**Data for review**
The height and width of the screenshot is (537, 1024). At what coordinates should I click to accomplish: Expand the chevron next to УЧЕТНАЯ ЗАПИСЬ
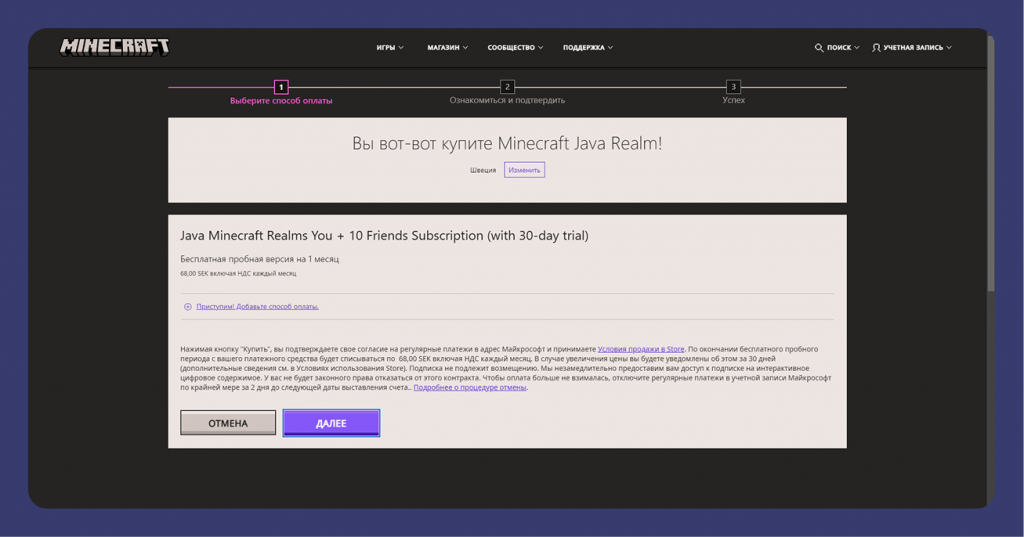(x=949, y=47)
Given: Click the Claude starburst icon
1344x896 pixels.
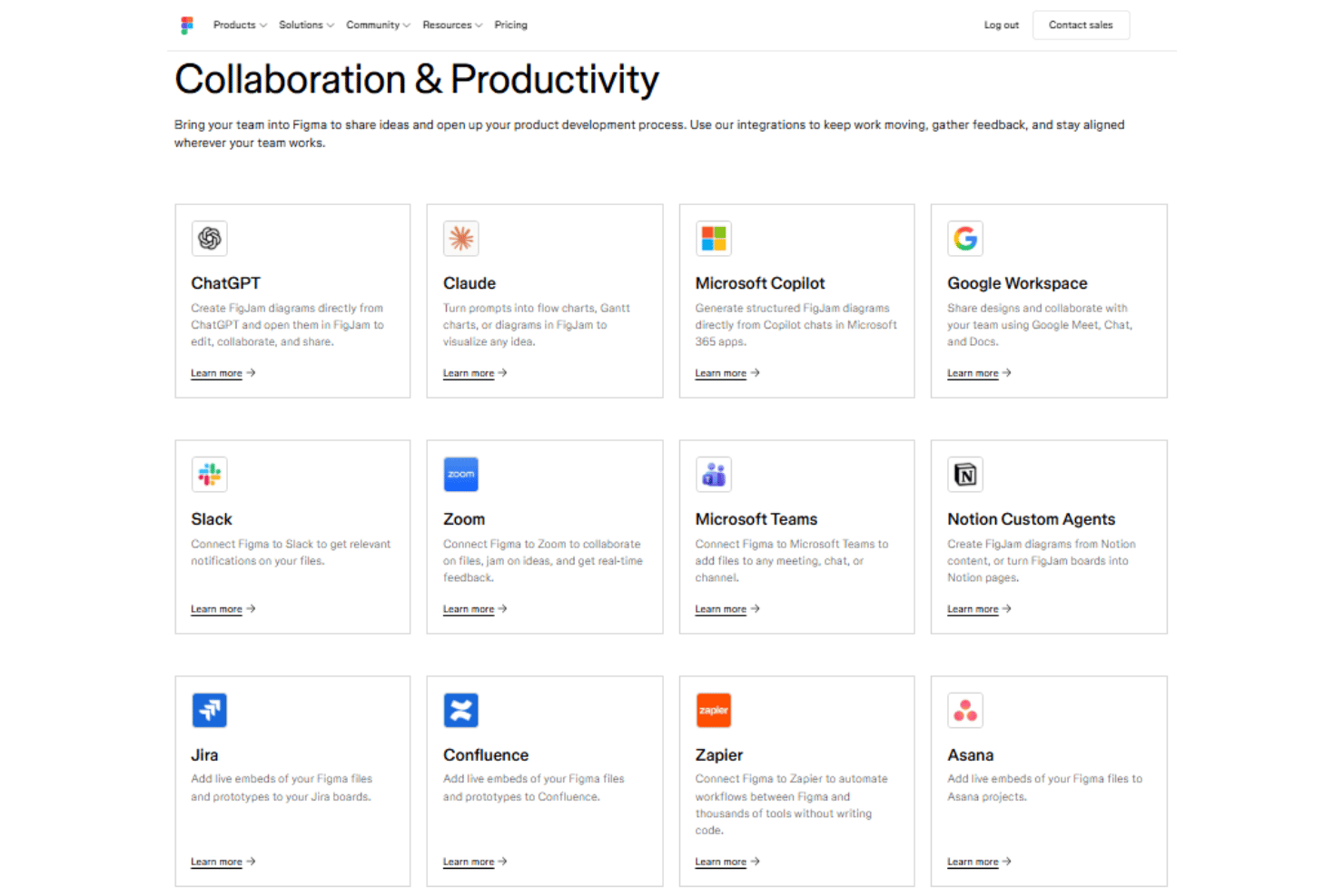Looking at the screenshot, I should click(461, 239).
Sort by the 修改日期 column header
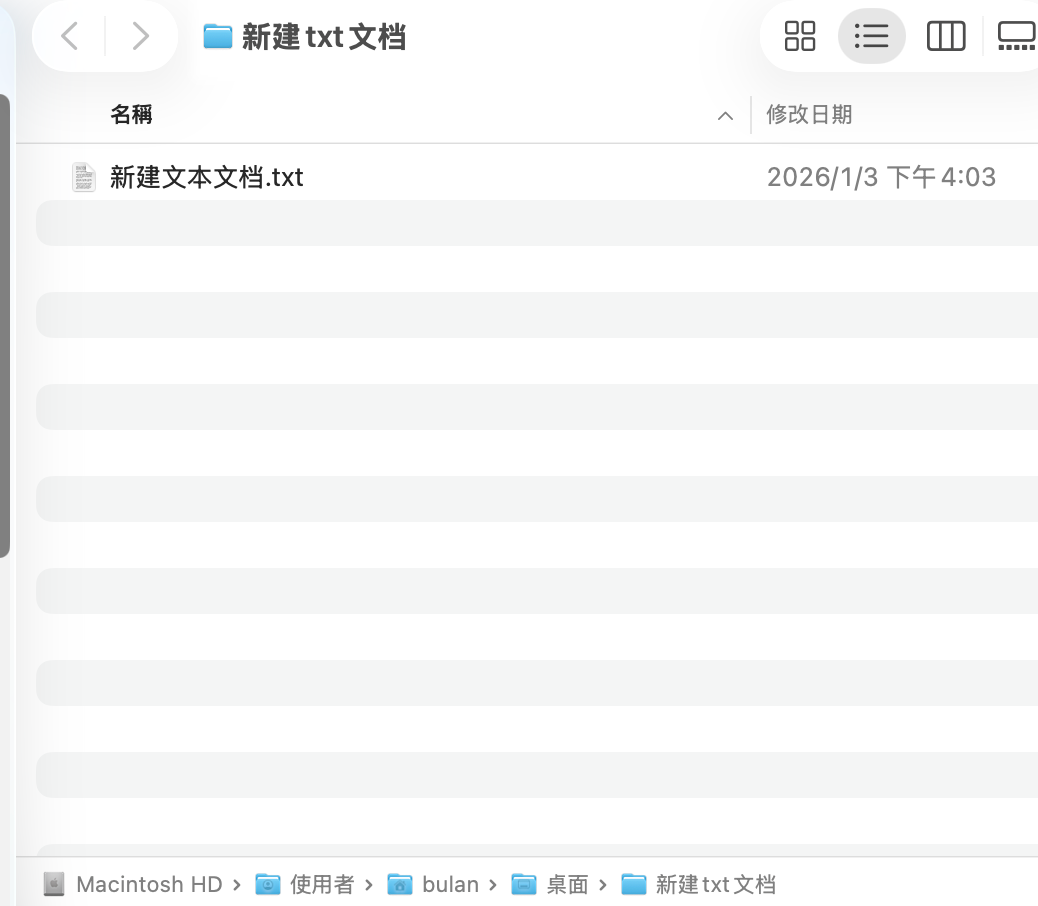 coord(809,115)
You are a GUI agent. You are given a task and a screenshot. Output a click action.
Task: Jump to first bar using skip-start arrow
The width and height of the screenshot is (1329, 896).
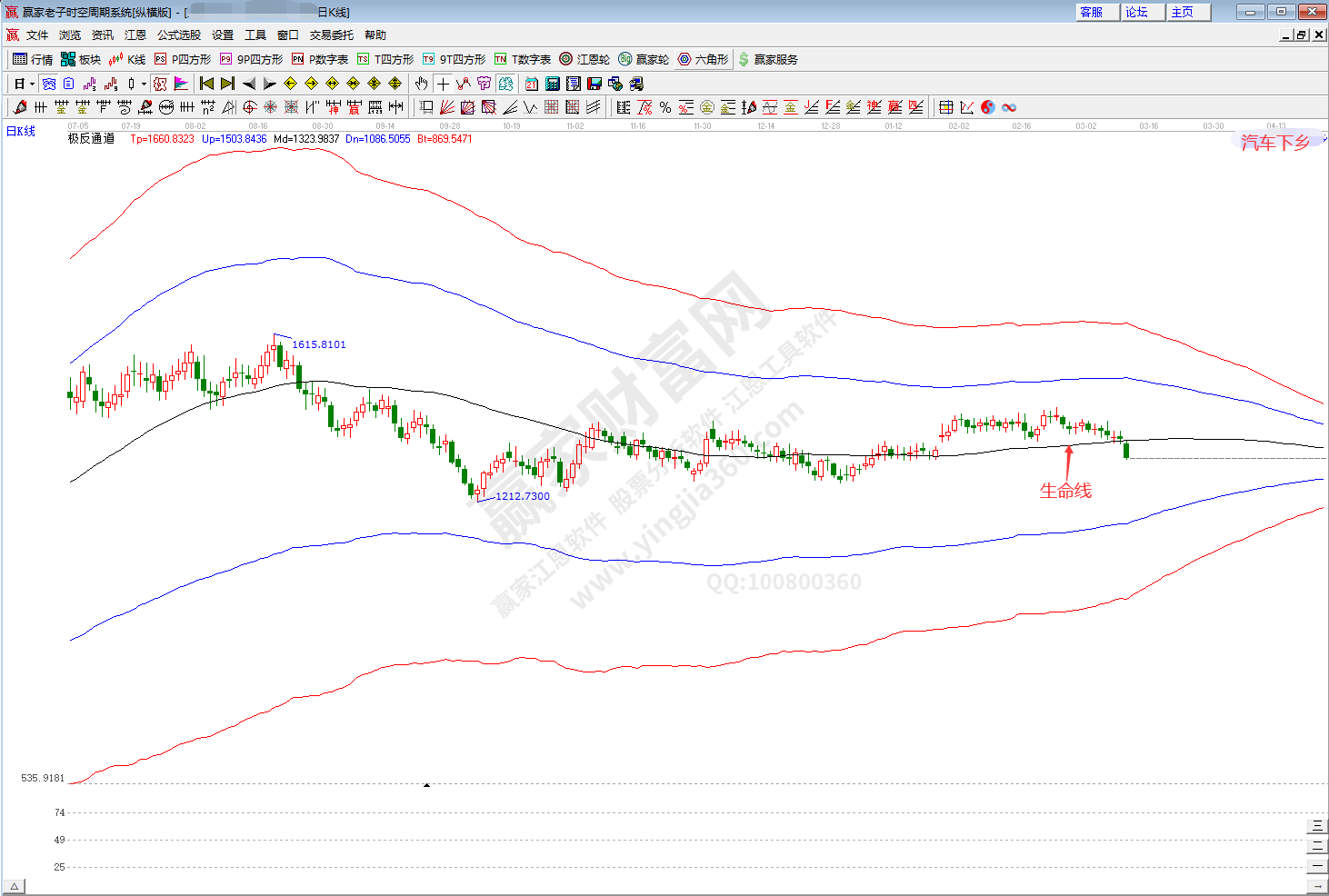(207, 84)
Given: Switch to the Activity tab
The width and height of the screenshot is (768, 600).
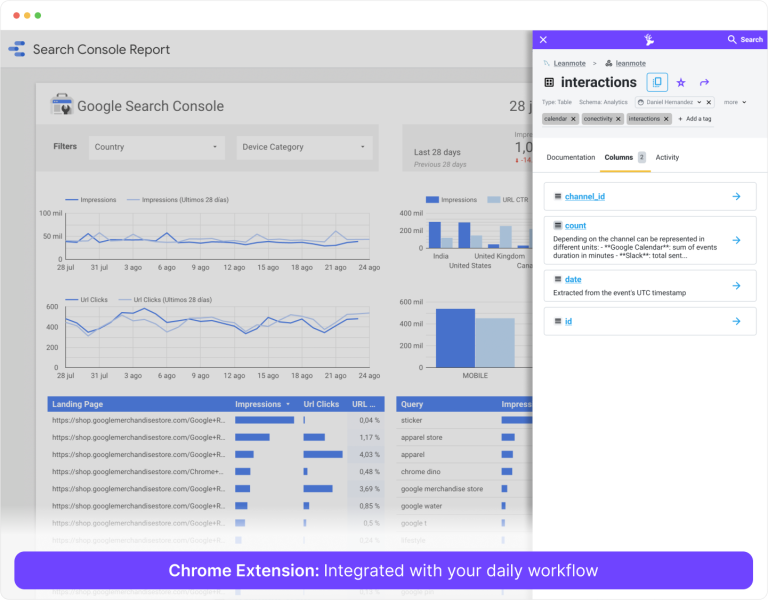Looking at the screenshot, I should [x=667, y=158].
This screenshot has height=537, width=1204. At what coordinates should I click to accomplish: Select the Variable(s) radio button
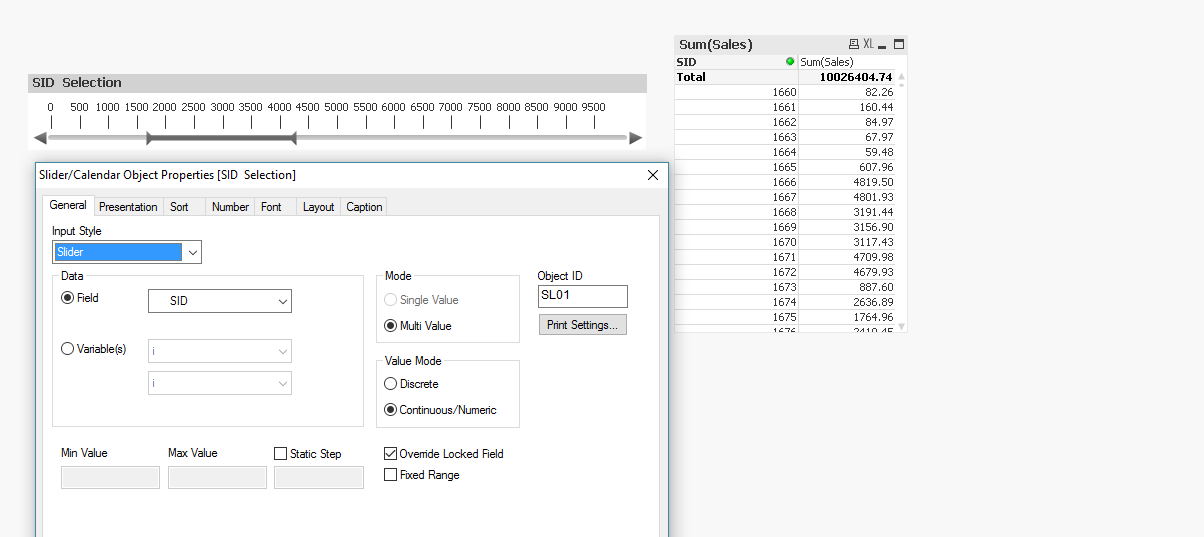tap(68, 349)
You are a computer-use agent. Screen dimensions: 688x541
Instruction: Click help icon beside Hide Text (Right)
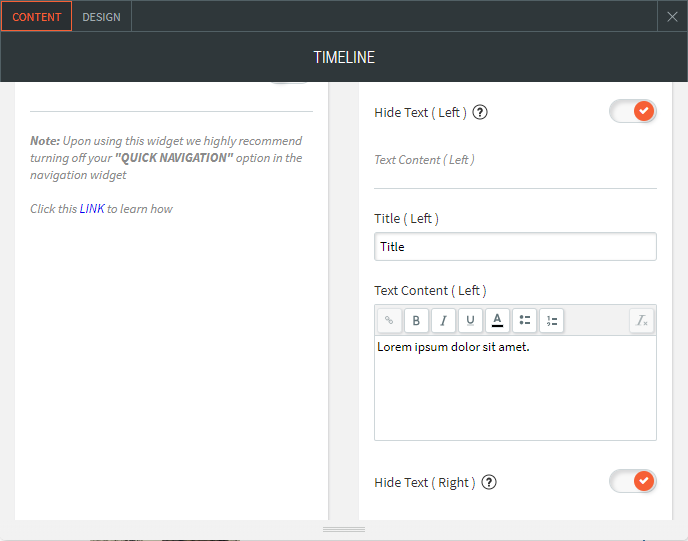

**Task details**
Keeping the pictures out, print the entries above exactly as written.

**Task result**
The height and width of the screenshot is (537, 1024). At what coordinates should I click to accomplish: Expand the chevron next to УЧЕТНАЯ ЗАПИСЬ
(x=949, y=47)
Given: Click the Claude starburst icon
1344x896 pixels.
Looking at the screenshot, I should click(461, 239).
Sort by the 修改日期 column header
 coord(809,115)
You are a GUI agent. You are given a task and a screenshot. Output a click action.
Task: Jump to first bar using skip-start arrow
The width and height of the screenshot is (1329, 896).
(207, 84)
Given: Switch to the Activity tab
The width and height of the screenshot is (768, 600).
Looking at the screenshot, I should [x=667, y=158].
This screenshot has height=537, width=1204. At what coordinates should I click to accomplish: Select the Variable(s) radio button
tap(68, 349)
You are a computer-use agent. Screen dimensions: 688x541
Instruction: Click help icon beside Hide Text (Right)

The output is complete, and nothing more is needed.